Personal information
- Born: May 16, 1954 (age 72)

Career history
- Rutgers (1984–1989) Secondary coach; East Carolina (1990–1991) Outside linebackers coach; Dallas Cowboys (1992) Defensive assistant; Chicago Bears (1993–1998) Defensive coordinator; Cleveland Browns (1999) Defensive coordinator; Green Bay Packers (2000–2003) Defensive backs coach; Green Bay Packers (2004) Defensive coordinator; Denver Broncos (2005–2007) Defensive backs coach; Denver Broncos (2007–2008) Defensive coordinator; Washington Redskins (2010–2011) Defensive backs coach; Washington Redskins (2012–2013) Linebackers coach; Montreal Alouettes (2019–2020) Defensive coordinator; Calgary Stampeders (2021) Defensive assistant; Calgary Stampeders (2022–2024) Linebackers coach; Calgary Stampeders (2025–present) Defensive coordinator;

Awards and highlights
- Super Bowl champion (XXVII);
- Coaching profile at Pro Football Reference

= Bob Slowik =

American football coach (born 1954)

Robert Slowik (born May 16, 1954) is a gridiron football coach who is the defensive coordinator for the Calgary Stampeders of the Canadian Football League (CFL).

==College career==
Slowik played college football at the University of Delaware, where he was a two-year starter at cornerback prior to beginning his coaching career there as a graduate assistant.

==Coaching career==
Slowik was a defensive coordinator for the Denver Broncos, Green Bay Packers, Cleveland Browns and Chicago Bears in the National Football League (NFL) and for the Montreal Alouettes in the CFL. He has also been a coach for Rutgers, East Carolina University, and the Dallas Cowboys.

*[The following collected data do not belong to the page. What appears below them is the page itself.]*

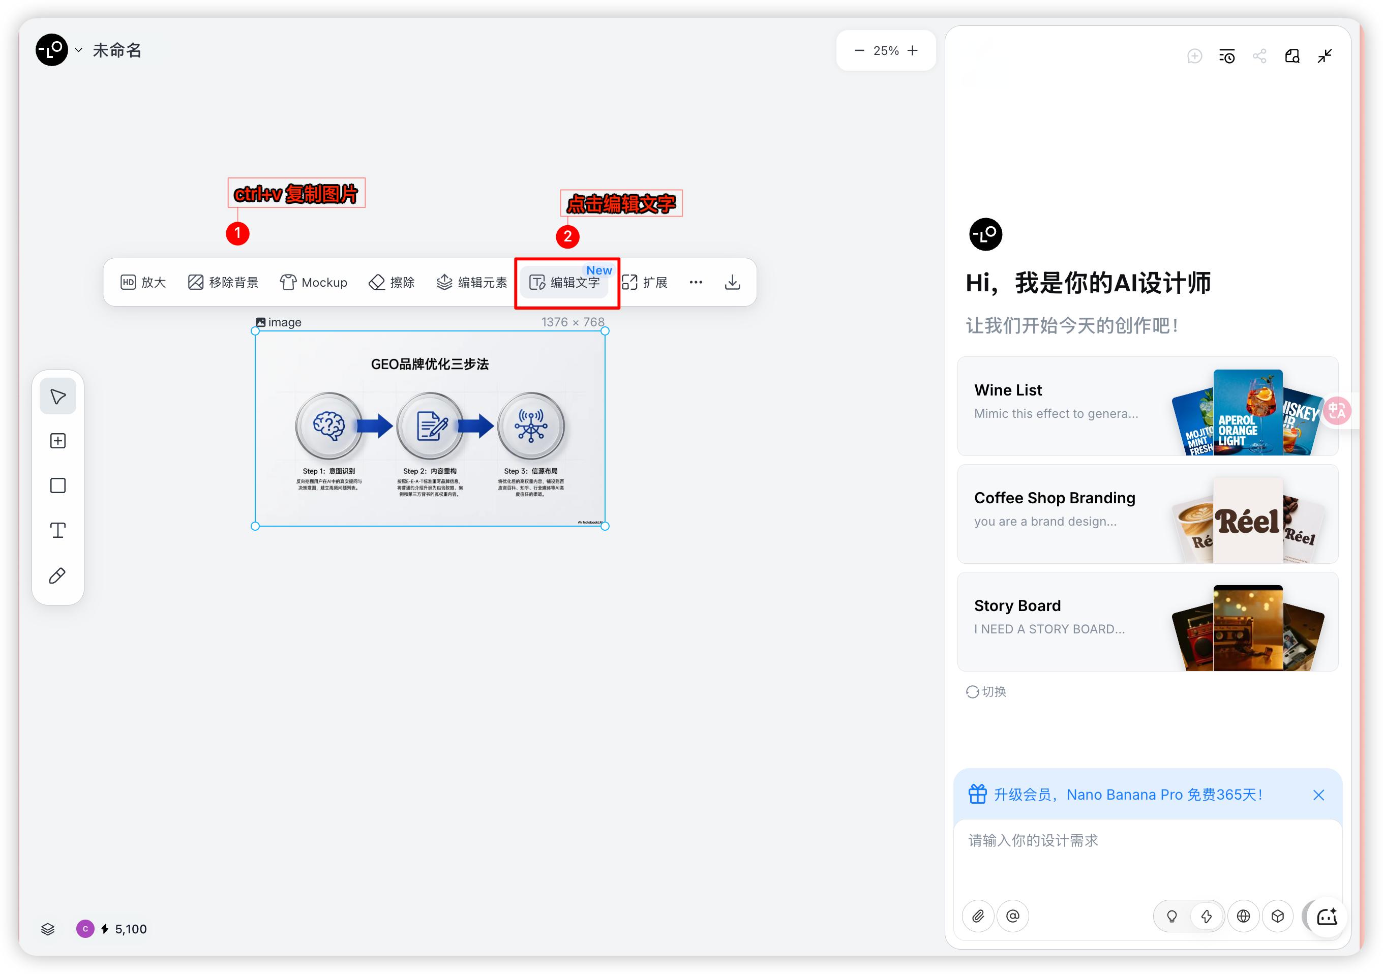Click the attachment paperclip icon in chat
This screenshot has width=1383, height=974.
click(x=978, y=916)
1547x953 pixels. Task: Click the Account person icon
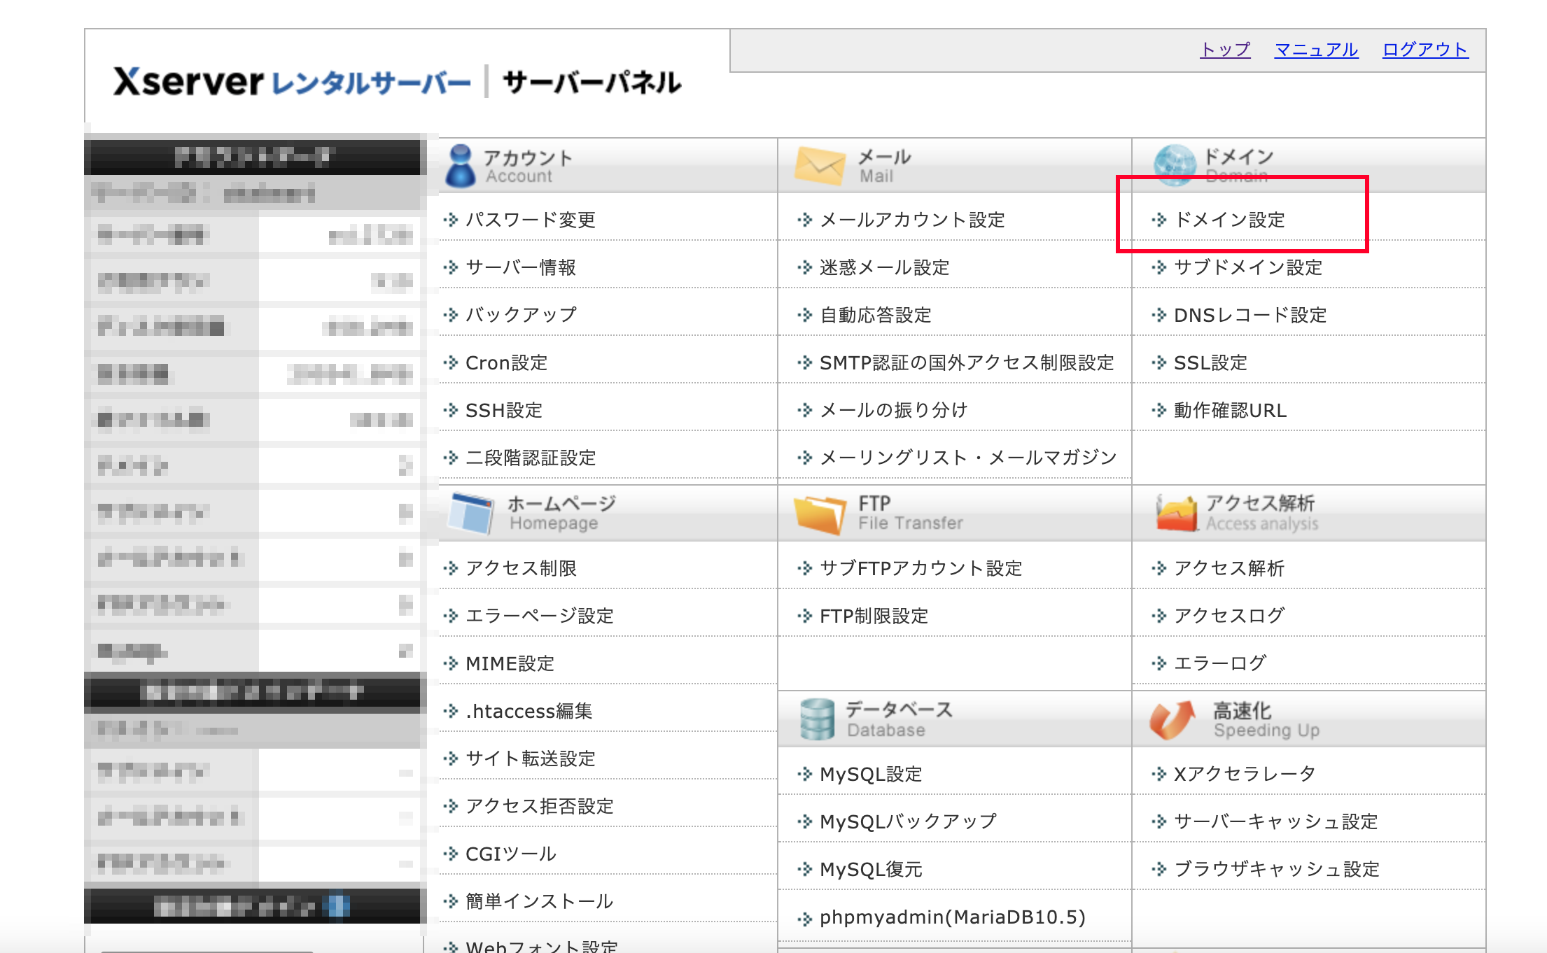click(x=460, y=166)
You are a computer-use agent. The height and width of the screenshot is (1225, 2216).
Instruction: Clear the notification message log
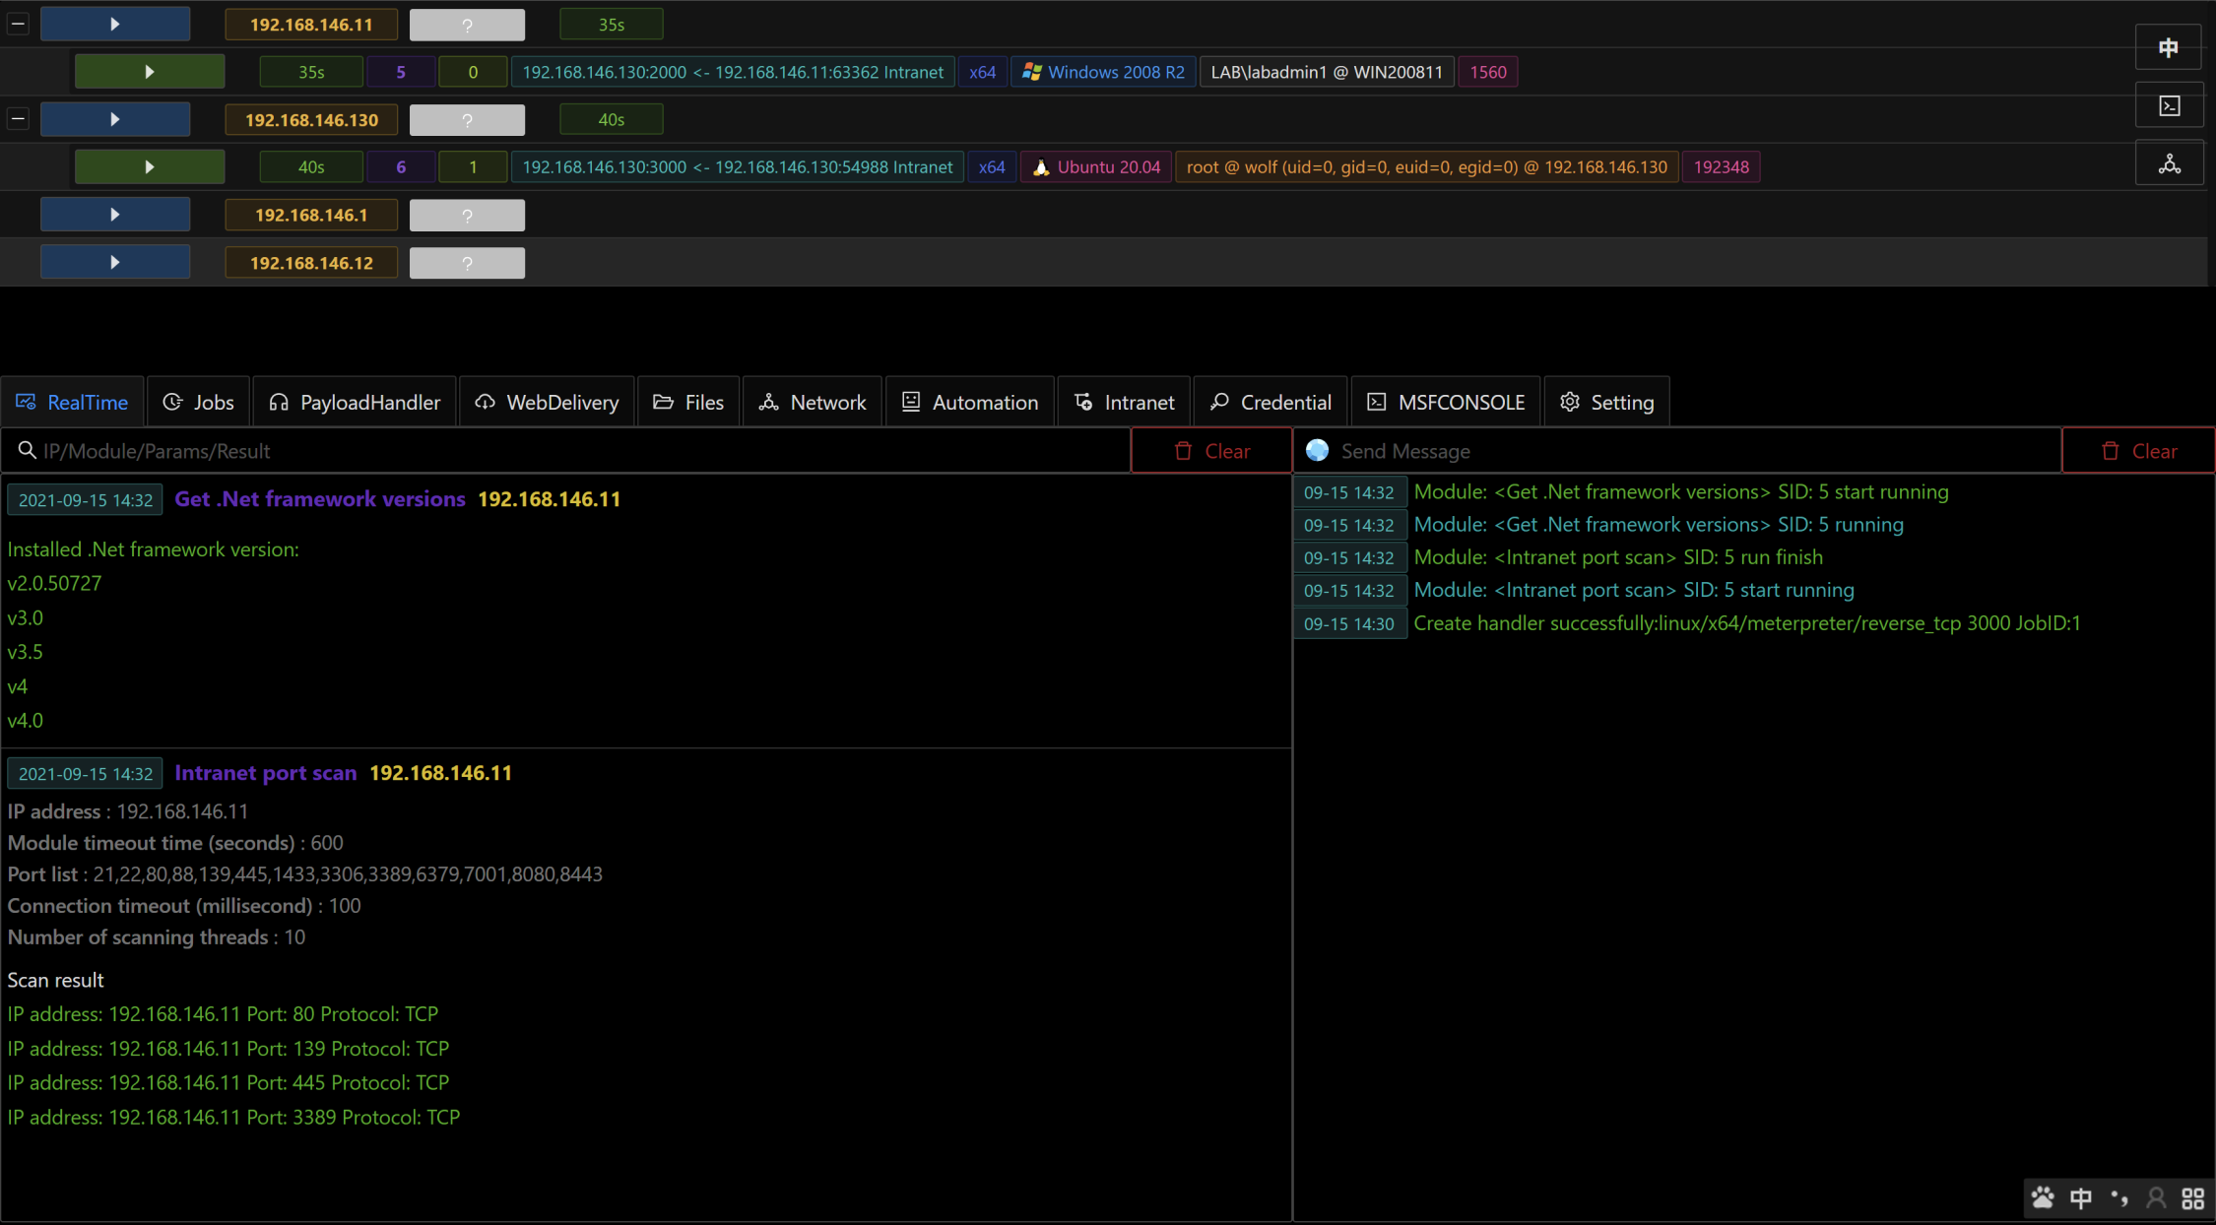(2138, 451)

It was announced that Slowik had joined the Calgary Stampeders as a defensive assistant on June 17, 2021. In the following season, he was named the team's linebackers coach. He served in that capacity for three seasons before being promoted to defensive coordinator on December 16, 2024.

==Personal life==
Bob Slowik is the husband of coach Carol Thomson Slowik.

Their son, Bobby Slowik, was the offensive coordinator for the Houston Texans of the National Football League (NFL) for 2 seasons.